“So he tells me,” returned my guardian. “Very good. He has made his protest, and Dame Durden has made hers, and there is nothing more to be said about it. Now I come to Mrs. Woodcourt. How do you like her, my dear?”
In answer to this question, which was oddly abrupt, I said I liked her very much and thought she was more agreeable than she used to be.
“I think so too,” said my guardian. “Less pedigree? Not so much of Morgan ap—what’s his name?”
That was what I meant, I acknowledged, though he was a very harmless person, even when we had had more of him.

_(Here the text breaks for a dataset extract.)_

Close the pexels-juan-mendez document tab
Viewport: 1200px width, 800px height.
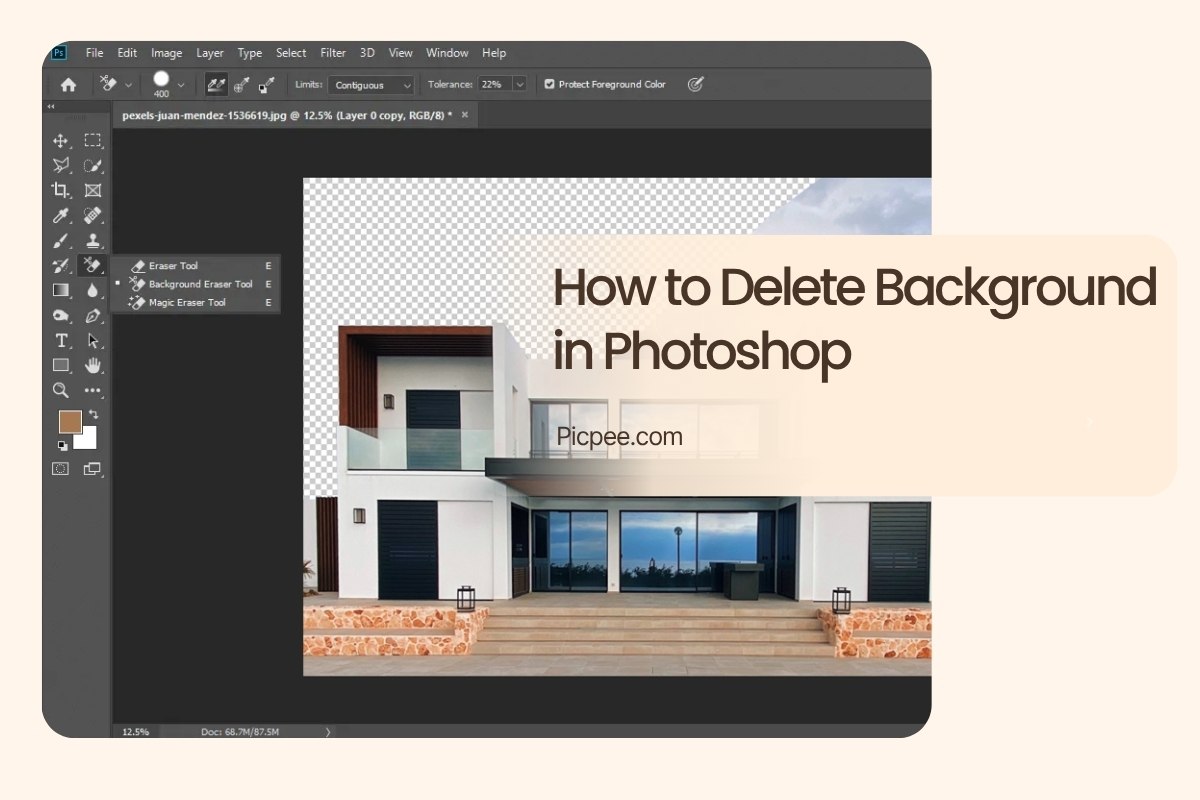(463, 115)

“Still, upon the whole, he is as well in his native mountains,” said my guardian. “I agree with you. Then, little woman, can I do better for a time than retain Mrs. Woodcourt here?”
No. And yet—
My guardian looked at me, waiting for what I had to say.
I had nothing to say. At least I had nothing in my mind that I could say. I had an undefined impression that it might have been better if we had had some other inmate, but I could hardly have explained why even to myself. Or, if to myself, certainly not to anybody else.
“You see,” said my guardian, “our neighbourhood is in Woodcourt’s way, and he can come here to see her as often as he likes, which is agreeable to them both; and she is familiar to us and fond of you.”
Yes. That was undeniable. I had nothing to say against it. I could not have suggested a better arrangement, but I was not quite easy in my mind. Esther, Esther, why not? Esther, think!